Soledad Sevilla

Publicado en 100 artistas españoles, 2009

La búsqueda de nuestra percepción de lo sublime en su construcción del espacio es el hálito que impulsa toda la obra de Sevilla, desde la pintura a la instalación, indagando su posibilidad en diálogo con un dilema moderno principal: abstracción/expresión, con el fin de explorar el sentido trascendente del tiempo y la luz, que desemboca en una poética de lo efímero y demanda una emoción de corte íntimo.
El inicio de su trayectoria se sitúa a finales de los años sesenta en el ámbito de la abstracción geométrica, cuando participa en el Seminario de Generación Automática de Formas Plásticas (por ordenador) del Centro de Cálculo de la Universidad de Madrid y junto a Elena Asins, Manuel Barbadillo, Gerardo Delgado, Luis Lugán, Manuel Quejido, Eusebio Sempere y José María Iturralde centra su interés en la investigación sobre el módulo y sus infinitas variaciones sobre el plano pictórico. Sin embargo, ya en aquellas construcciones geométricas se insinúa la abstracción lírica, bajo la inspiración de Rothko, donde los matices de la luz y la gradación de las tonalidades irán cobrando mayor protagonismo en la leve, frágil y suspendida estructura reticular.
A principios de los años ochenta la instalación se incorpora a su producción pictórica como un recurso expresivo más con el que recrear una atmósfera en la que envolver la experiencia del espectador.
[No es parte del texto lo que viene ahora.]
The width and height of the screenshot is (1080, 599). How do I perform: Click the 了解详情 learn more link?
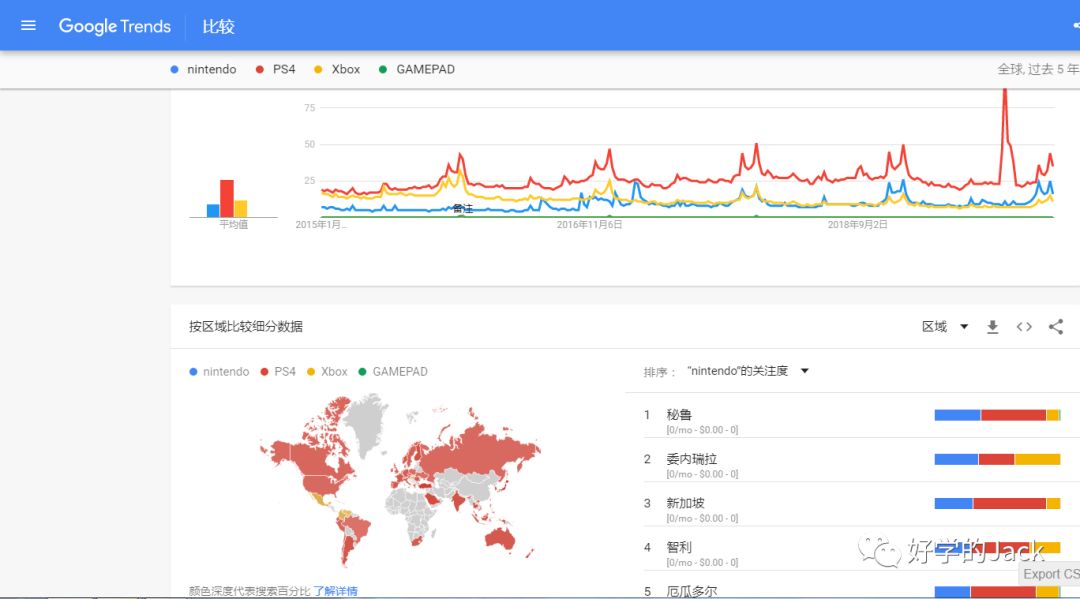(335, 591)
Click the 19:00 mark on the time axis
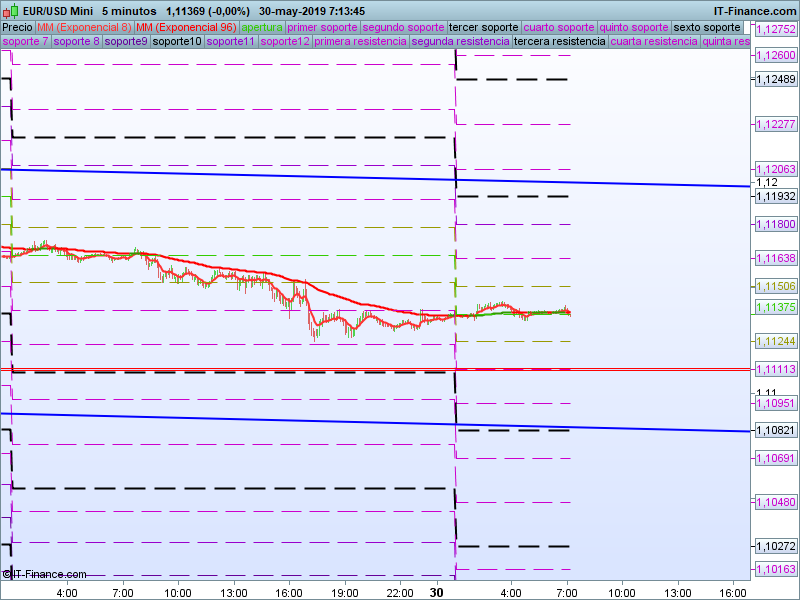 coord(344,592)
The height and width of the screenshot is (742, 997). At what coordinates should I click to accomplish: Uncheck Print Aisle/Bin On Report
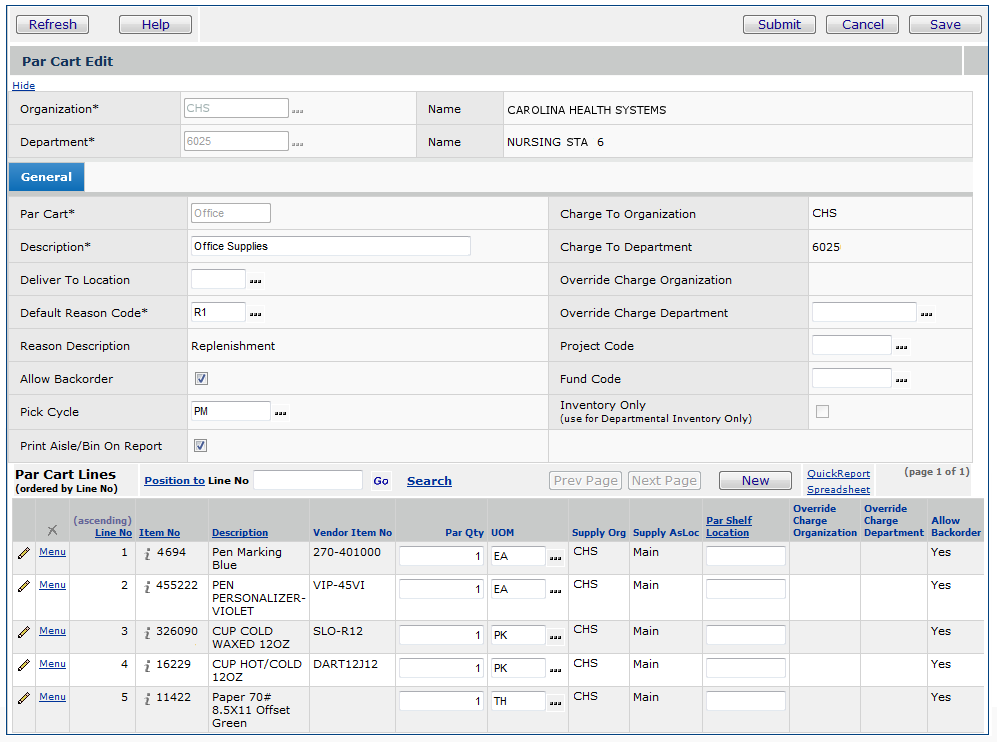[201, 446]
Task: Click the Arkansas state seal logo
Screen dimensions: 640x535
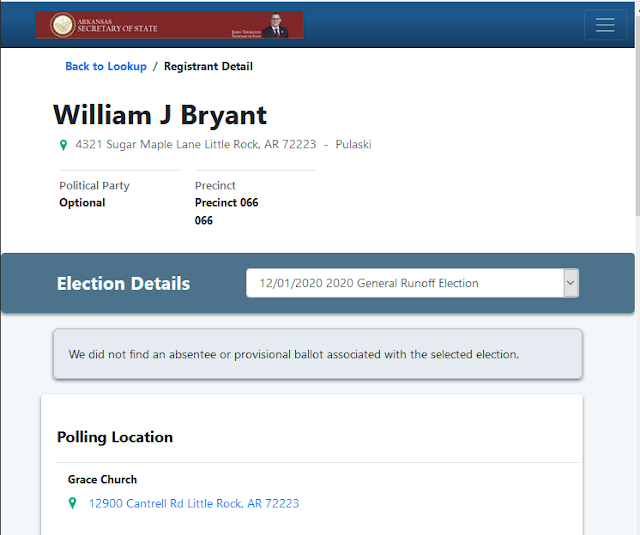Action: coord(62,25)
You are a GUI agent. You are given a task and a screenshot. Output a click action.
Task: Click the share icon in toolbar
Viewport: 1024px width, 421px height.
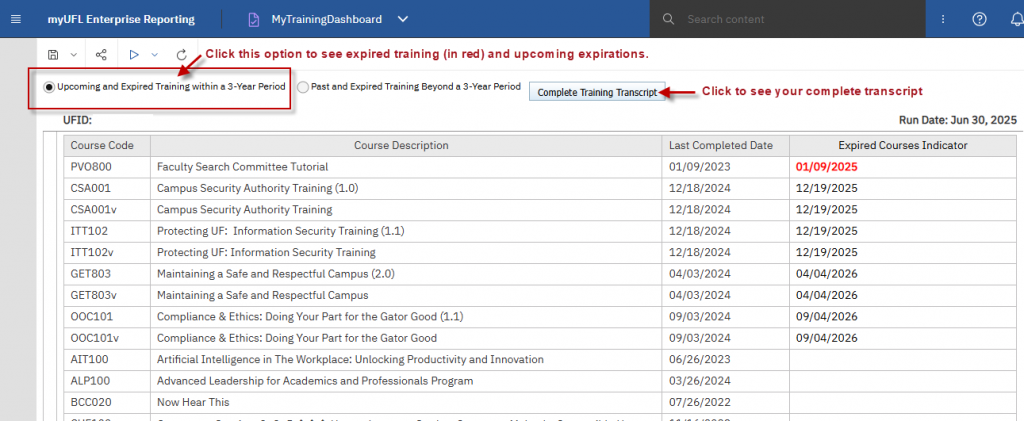101,55
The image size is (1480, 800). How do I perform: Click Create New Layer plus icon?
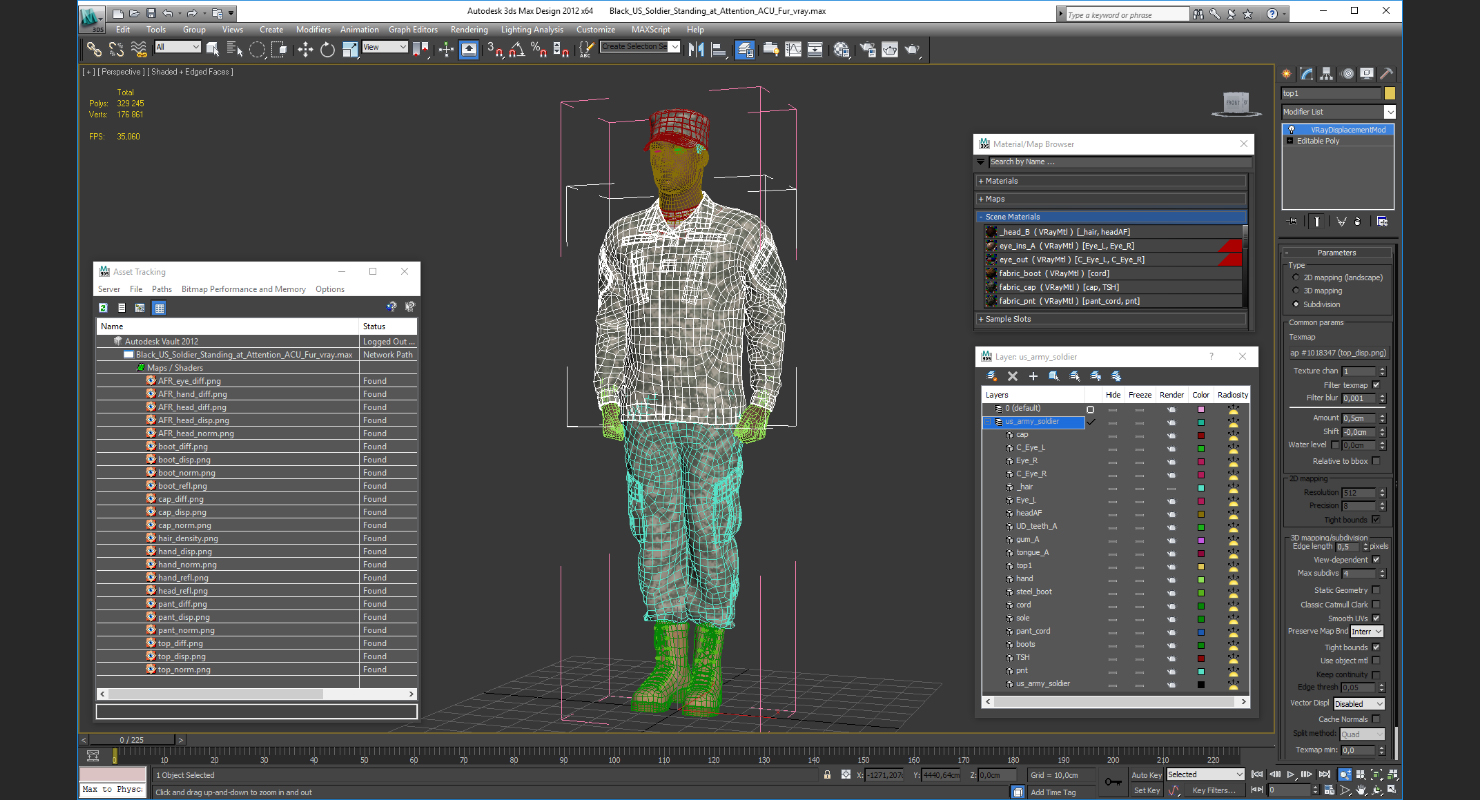tap(1033, 376)
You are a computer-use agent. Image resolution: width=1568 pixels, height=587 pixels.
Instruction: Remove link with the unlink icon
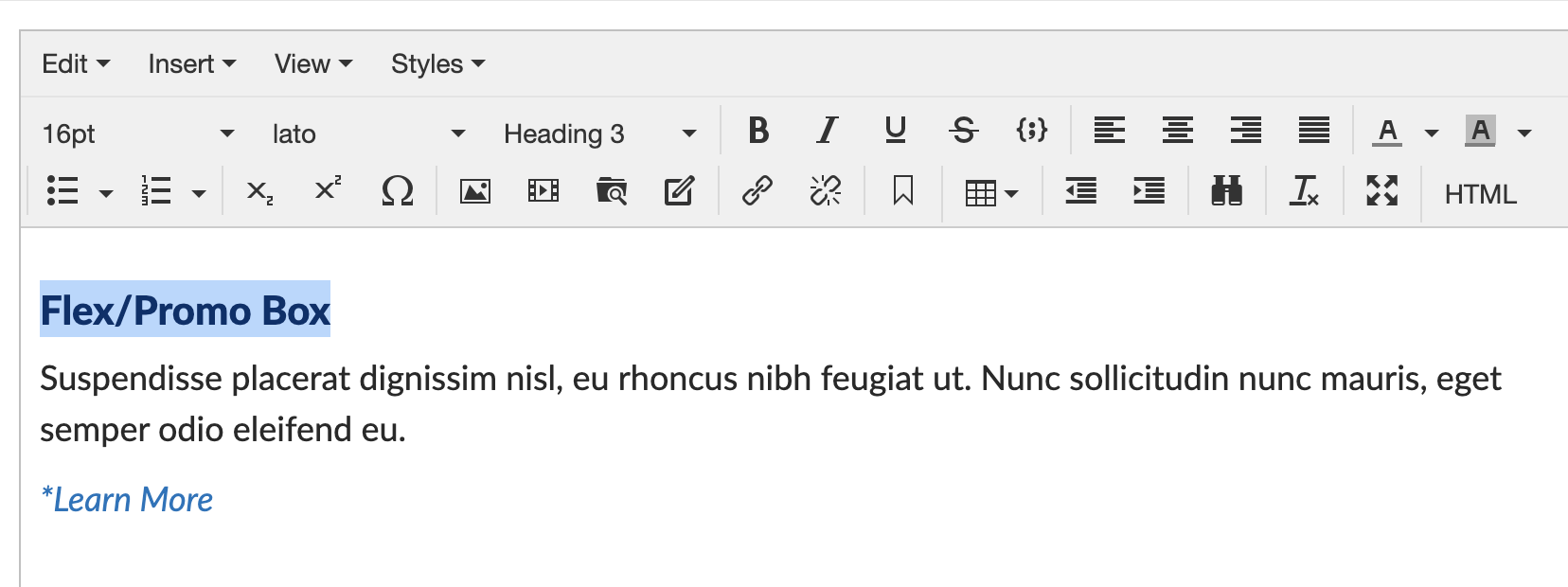click(x=826, y=191)
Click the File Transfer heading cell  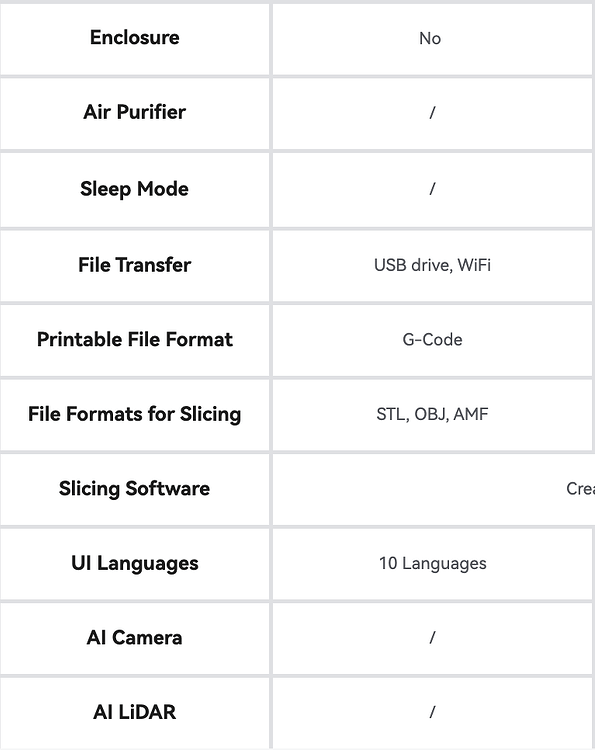[x=134, y=265]
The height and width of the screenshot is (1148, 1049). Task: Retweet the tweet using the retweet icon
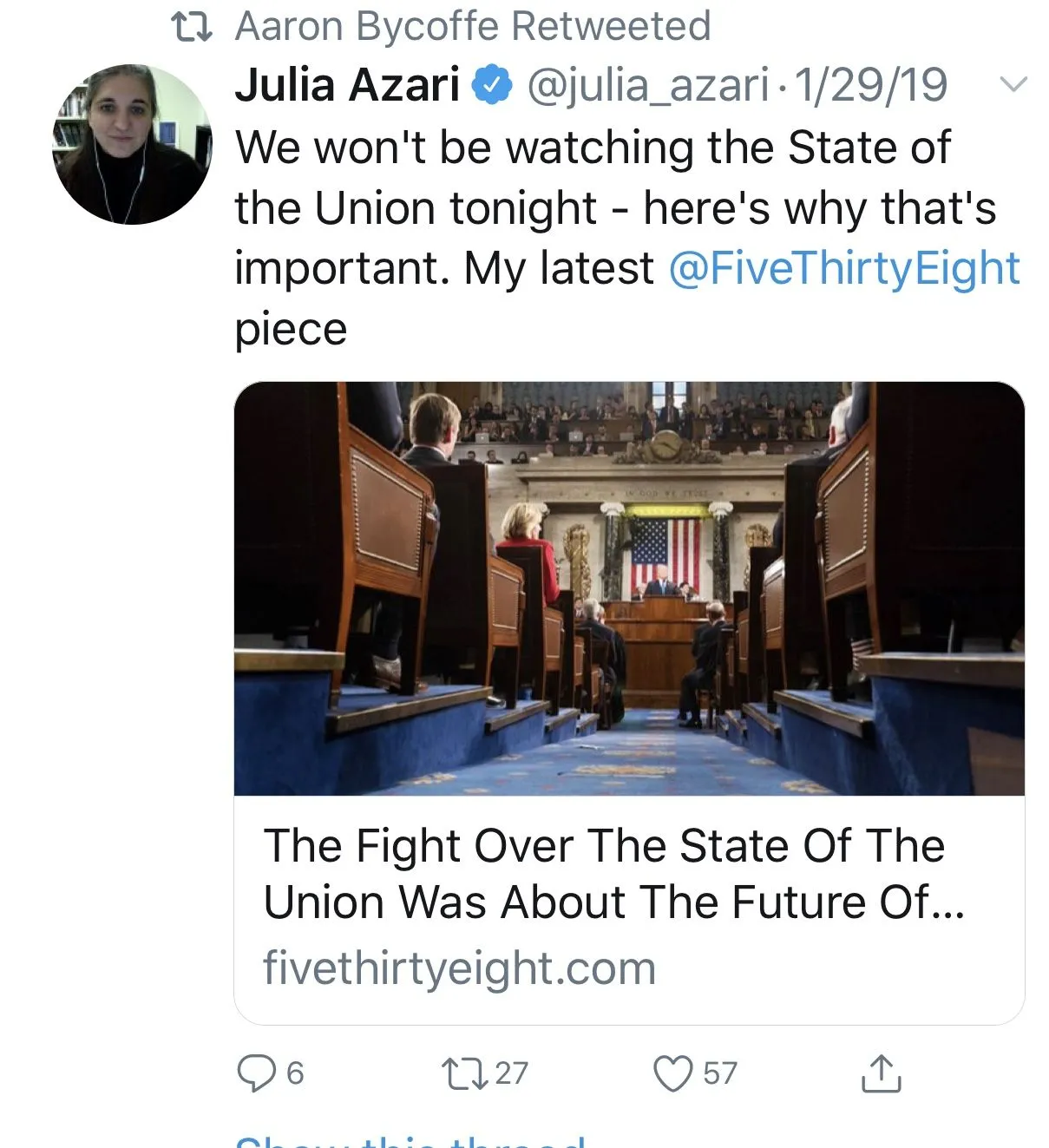464,1073
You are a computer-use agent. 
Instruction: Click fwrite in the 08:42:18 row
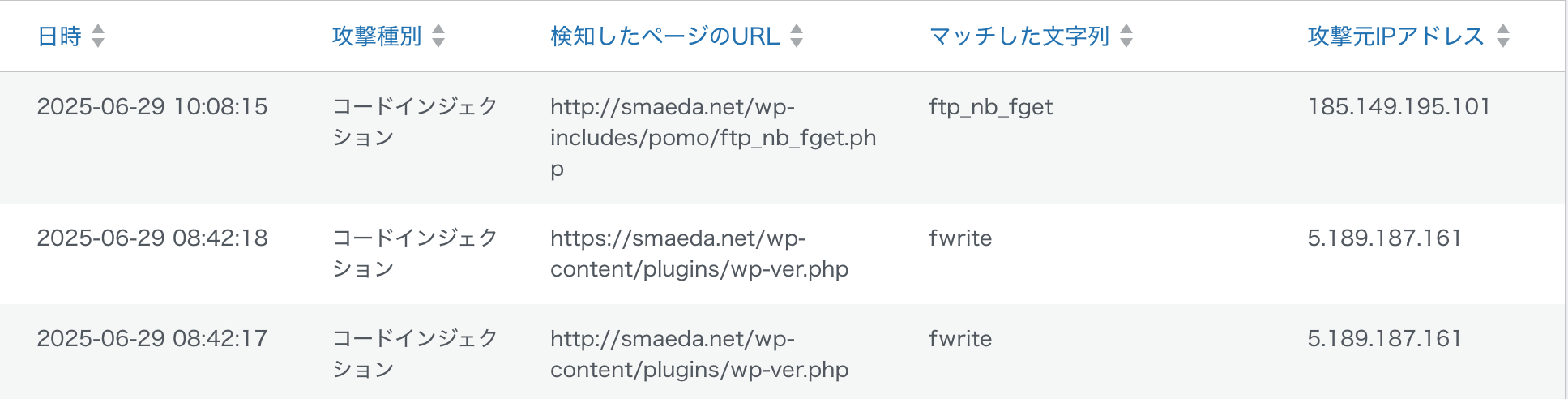pyautogui.click(x=960, y=238)
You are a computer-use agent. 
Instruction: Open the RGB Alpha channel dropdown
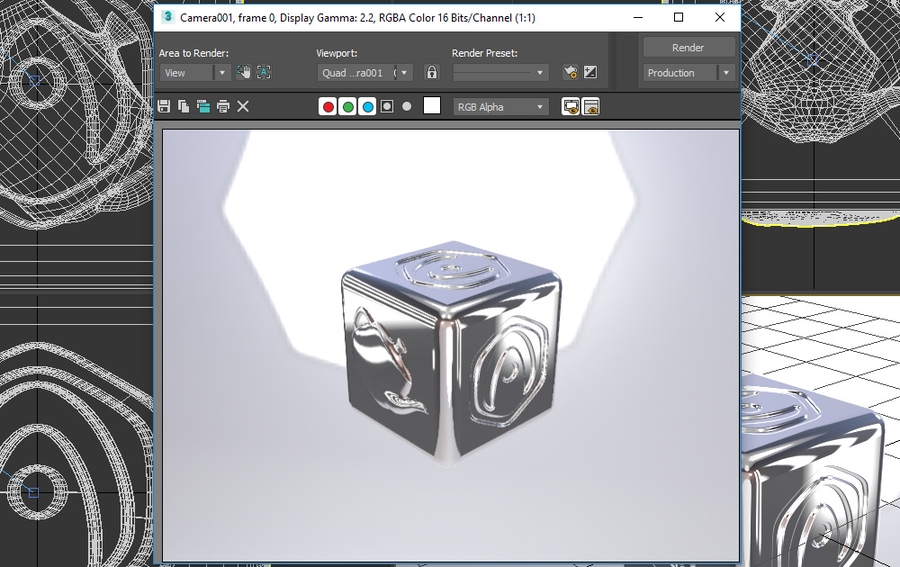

Tras el cuadriculado y especular Espacio Shakespeare (1983), las sombras del entramado vegetal en El poder de la tarde (1984) marca una inflexión hacia un imaginario de la rememoración de diversas dimensiones del tiempo en sus sucesivas instalaciones (Sería la del Alba, 1990; El Sueño Recobrado, 1994; El tiempo vuela, 1998; Temporada de Lágrimas, 2003); algunas proyectadas para emplazamientos públicos (Con una vara de mimbre, 1998) y en edificios históricos (Toda la Torre (Día), La Algaba, Sevilla, 1990; Mayo 1904-1992, Castillo de Veléz Blanco, Almería, 1992).
. En sus telas, el gran cambio se produce en 1997, cuando acomete la serie de Muros vegetales que evocan las viejas tapias de los jardines del Albaicín y de los patios de la Acera del Darro en Granada, abriéndose por tanto a una incursión en la figuración que no abandona el influjo de Clifford Still y mantiene una sensación de espacio sin bordes ni límites. Además, ese giro radical incluye también un trasvase de técnica, del acrílico al óleo, permitiéndole una pintura más elaborada para las series de cuadros en frisos de grandes dimensiones que caracterizan su último periodo (Insomnios, 2000; El Rompido, 2004). Pero siempre fiel a su interés por las dualidades expresivas –luz/sombra, imagen/reflejo, memoria/instante, real/imaginario, duración/caducidad, ocultación/revelación …- que, en su opinión, respaldan aún hoy la belleza y la dimensión espiritual en la obra de arte.